> Task to carry out: All of the records are to be copied out exactly, with nothing left out.

▬▬▬▬▬▬▬▬▬▬

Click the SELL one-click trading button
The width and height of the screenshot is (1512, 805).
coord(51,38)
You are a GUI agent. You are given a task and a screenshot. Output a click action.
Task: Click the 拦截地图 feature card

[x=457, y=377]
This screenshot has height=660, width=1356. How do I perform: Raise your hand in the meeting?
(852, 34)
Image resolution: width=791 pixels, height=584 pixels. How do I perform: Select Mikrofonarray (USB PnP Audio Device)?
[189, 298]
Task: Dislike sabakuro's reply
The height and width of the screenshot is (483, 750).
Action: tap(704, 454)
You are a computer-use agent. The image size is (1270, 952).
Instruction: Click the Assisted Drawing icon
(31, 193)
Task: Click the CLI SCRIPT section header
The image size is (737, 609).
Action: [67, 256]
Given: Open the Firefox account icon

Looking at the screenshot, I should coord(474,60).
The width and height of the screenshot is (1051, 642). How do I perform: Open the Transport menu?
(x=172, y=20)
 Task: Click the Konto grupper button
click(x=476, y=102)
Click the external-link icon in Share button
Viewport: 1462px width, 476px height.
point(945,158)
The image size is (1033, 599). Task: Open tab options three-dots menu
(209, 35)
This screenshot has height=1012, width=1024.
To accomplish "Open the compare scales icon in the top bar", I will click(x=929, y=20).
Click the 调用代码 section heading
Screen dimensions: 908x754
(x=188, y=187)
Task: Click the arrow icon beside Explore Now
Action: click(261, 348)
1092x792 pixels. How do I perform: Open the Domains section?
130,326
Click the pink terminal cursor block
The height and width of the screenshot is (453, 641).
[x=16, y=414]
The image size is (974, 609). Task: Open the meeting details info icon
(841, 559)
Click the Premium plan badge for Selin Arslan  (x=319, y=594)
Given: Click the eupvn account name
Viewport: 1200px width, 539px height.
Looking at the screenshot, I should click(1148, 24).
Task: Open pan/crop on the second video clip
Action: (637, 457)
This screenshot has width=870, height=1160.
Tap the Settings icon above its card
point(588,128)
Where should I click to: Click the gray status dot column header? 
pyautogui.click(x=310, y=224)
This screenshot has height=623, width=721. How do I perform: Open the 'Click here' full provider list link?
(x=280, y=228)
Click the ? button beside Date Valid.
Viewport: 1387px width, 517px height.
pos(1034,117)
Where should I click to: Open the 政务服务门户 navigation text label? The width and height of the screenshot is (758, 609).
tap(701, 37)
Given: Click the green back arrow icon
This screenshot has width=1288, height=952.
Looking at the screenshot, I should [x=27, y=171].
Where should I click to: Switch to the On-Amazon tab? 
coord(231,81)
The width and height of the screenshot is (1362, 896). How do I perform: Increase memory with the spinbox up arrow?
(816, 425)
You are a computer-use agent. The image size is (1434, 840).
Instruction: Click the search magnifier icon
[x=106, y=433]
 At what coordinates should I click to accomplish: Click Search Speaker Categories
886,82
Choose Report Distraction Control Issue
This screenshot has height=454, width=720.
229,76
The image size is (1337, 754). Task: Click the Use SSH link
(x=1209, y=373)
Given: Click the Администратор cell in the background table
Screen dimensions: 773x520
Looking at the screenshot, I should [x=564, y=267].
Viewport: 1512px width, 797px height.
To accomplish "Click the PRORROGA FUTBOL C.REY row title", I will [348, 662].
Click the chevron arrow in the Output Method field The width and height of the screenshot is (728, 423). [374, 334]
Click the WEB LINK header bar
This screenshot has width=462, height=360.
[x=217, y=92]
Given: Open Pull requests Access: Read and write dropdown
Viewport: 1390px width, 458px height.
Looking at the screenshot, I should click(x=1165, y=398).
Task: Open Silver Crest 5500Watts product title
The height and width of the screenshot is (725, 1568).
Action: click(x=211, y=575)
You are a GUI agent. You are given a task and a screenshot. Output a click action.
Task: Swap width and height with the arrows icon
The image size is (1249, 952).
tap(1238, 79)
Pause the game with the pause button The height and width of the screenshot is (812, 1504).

▬▬▬▬▬▬▬▬▬▬

> Reply:
Click the SELL one-click trading button
The width and height of the screenshot is (1512, 805).
coord(51,38)
You are a GUI agent. You are given a task and a screenshot. Output a click action.
Task: Click the 拦截地图 feature card

[x=457, y=377]
This screenshot has height=660, width=1356. How do I perform: Raise your hand in the meeting?
(852, 34)
Image resolution: width=791 pixels, height=584 pixels. How do I perform: Select Mikrofonarray (USB PnP Audio Device)?
[189, 298]
Task: Dislike sabakuro's reply
The height and width of the screenshot is (483, 750).
Action: tap(704, 454)
You are a computer-use agent. The image size is (1270, 952).
Instruction: Click the Assisted Drawing icon
(31, 193)
Task: Click the CLI SCRIPT section header
The image size is (737, 609).
Action: [67, 256]
Given: Open the Firefox account icon

Looking at the screenshot, I should coord(474,60).
The width and height of the screenshot is (1051, 642). How do I perform: Open the Transport menu?
(x=172, y=20)
 Task: Click the Konto grupper button
click(x=476, y=102)
Click the external-link icon in Share button
Viewport: 1462px width, 476px height.
point(945,158)
The image size is (1033, 599). Task: Open tab options three-dots menu
(209, 35)
This screenshot has height=1012, width=1024.
To accomplish "Open the compare scales icon in the top bar", I will click(x=929, y=20).
Click the 调用代码 section heading
Screen dimensions: 908x754
(x=188, y=187)
Task: Click the arrow icon beside Explore Now
Action: click(261, 348)
1092x792 pixels. How do I perform: Open the Domains section?
130,326
Click the pink terminal cursor block
The height and width of the screenshot is (453, 641).
[x=16, y=414]
The image size is (974, 609). Task: Open the meeting details info icon
(841, 559)
Click the Premium plan badge for Selin Arslan  (x=319, y=594)
Given: Click the eupvn account name
Viewport: 1200px width, 539px height.
Looking at the screenshot, I should click(1148, 24).
Task: Open pan/crop on the second video clip
Action: (637, 457)
This screenshot has width=870, height=1160.
Tap the Settings icon above its card
point(588,128)
Where should I click to: Click the gray status dot column header? 
pyautogui.click(x=310, y=224)
This screenshot has height=623, width=721. How do I perform: Open the 'Click here' full provider list link?
(x=280, y=228)
Click the ? button beside Date Valid.
Viewport: 1387px width, 517px height.
pos(1034,117)
Where should I click to: Open the 政务服务门户 navigation text label? The width and height of the screenshot is (758, 609).
tap(701, 37)
Given: Click the green back arrow icon
This screenshot has width=1288, height=952.
Looking at the screenshot, I should [x=27, y=171].
Where should I click to: Switch to the On-Amazon tab? 
coord(231,81)
The width and height of the screenshot is (1362, 896). How do I perform: Increase memory with the spinbox up arrow?
(816, 425)
You are a computer-use agent. The image size is (1434, 840).
Instruction: Click the search magnifier icon
[x=106, y=433]
 At what coordinates should I click to accomplish: Click Search Speaker Categories
886,82
Choose Report Distraction Control Issue
This screenshot has height=454, width=720.
229,76
The image size is (1337, 754). Task: Click the Use SSH link
(x=1209, y=373)
Given: Click the Администратор cell in the background table
Screen dimensions: 773x520
Looking at the screenshot, I should [x=564, y=267].
Viewport: 1512px width, 797px height.
To accomplish "Click the PRORROGA FUTBOL C.REY row title", I will [348, 662].
Click the chevron arrow in the Output Method field The width and height of the screenshot is (728, 423). [374, 334]
Click the WEB LINK header bar
This screenshot has width=462, height=360.
[x=217, y=92]
Given: Open Pull requests Access: Read and write dropdown
Viewport: 1390px width, 458px height.
Looking at the screenshot, I should click(x=1165, y=398).
Task: Open Silver Crest 5500Watts product title
The height and width of the screenshot is (725, 1568).
Action: click(x=211, y=575)
You are a GUI agent. You are given a task and a screenshot. Output a click action.
Task: Swap width and height with the arrows icon
The image size is (1249, 952).
tap(1238, 79)
Pause the game with the pause button The height and width of the screenshot is (812, 1504).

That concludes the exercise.